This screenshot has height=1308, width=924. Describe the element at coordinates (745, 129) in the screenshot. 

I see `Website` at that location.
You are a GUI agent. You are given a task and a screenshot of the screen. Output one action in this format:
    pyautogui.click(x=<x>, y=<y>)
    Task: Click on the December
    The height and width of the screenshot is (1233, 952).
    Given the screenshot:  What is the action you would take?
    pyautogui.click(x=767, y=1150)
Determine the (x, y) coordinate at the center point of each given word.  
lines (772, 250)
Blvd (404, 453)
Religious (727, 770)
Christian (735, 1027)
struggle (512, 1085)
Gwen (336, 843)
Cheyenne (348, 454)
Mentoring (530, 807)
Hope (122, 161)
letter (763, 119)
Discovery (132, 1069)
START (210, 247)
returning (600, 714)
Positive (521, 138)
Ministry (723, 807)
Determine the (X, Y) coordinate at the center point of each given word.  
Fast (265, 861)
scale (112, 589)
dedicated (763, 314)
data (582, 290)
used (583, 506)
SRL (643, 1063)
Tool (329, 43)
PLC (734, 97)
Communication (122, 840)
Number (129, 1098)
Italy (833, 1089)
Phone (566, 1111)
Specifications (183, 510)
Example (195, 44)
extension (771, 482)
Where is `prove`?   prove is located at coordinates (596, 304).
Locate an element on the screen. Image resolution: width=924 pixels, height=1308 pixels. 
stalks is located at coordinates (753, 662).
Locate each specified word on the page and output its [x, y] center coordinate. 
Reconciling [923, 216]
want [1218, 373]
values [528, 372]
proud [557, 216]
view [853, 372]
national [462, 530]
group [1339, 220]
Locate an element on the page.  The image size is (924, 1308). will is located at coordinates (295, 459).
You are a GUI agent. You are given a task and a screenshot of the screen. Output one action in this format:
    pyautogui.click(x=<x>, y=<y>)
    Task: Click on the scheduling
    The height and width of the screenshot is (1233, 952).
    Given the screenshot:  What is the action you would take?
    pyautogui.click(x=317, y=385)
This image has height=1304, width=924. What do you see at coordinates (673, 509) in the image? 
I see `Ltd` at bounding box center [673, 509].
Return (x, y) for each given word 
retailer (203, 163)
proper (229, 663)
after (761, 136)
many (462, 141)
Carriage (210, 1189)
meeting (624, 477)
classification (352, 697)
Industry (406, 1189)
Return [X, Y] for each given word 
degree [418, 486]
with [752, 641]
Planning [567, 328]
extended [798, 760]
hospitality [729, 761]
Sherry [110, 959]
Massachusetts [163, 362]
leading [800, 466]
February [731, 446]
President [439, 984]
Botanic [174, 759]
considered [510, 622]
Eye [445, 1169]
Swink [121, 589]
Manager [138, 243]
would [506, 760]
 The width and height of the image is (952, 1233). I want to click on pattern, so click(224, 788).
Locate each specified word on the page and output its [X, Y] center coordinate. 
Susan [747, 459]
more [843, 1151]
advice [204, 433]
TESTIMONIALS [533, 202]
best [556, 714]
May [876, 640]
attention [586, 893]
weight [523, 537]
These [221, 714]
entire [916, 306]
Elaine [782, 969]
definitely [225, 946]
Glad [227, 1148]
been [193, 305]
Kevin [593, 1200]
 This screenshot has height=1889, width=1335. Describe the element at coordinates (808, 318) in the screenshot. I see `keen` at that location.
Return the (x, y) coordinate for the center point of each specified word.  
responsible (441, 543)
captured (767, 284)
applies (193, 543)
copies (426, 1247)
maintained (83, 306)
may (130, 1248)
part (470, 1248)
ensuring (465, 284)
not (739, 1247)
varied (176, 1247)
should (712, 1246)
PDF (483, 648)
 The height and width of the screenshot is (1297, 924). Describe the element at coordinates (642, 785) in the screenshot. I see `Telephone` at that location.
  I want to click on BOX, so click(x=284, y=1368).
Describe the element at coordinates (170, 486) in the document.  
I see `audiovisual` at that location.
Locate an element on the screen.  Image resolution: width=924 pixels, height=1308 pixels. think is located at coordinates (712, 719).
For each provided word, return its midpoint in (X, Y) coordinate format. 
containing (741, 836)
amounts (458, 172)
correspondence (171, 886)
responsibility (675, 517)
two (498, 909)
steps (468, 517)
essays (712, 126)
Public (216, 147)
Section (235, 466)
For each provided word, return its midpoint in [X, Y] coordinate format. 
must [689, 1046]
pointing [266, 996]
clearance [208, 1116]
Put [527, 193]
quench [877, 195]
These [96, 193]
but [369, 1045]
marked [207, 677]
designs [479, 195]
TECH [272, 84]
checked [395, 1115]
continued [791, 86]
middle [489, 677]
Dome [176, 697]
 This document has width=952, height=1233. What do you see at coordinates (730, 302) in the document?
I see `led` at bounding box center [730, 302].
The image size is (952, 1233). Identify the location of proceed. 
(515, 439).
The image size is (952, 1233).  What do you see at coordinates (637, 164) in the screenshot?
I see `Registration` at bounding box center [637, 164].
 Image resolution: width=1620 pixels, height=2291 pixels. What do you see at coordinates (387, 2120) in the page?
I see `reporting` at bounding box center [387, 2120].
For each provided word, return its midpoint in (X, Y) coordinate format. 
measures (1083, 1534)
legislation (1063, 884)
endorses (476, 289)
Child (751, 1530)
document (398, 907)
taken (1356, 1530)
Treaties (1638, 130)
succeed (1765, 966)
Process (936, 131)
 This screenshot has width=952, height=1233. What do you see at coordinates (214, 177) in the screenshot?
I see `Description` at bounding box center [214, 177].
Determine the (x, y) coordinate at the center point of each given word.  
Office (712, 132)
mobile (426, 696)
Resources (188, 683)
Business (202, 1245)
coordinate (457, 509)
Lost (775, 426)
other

| GIVEN EXERCISE |
Starting at the row that contains "clearance [208, 1116]" and ending after the row that contains "middle [489, 677]", rewrite those rows with each word unchanged. Multiply every coordinate in the answers by 0.3 and round to whole numbers, with halves going up, and give only these rows.

| SOLUTION TO THIS EXERCISE |
clearance [62, 335]
Put [158, 58]
quench [263, 59]
These [29, 58]
but [111, 314]
marked [62, 203]
designs [144, 59]
TECH [82, 25]
checked [119, 335]
continued [237, 26]
middle [147, 203]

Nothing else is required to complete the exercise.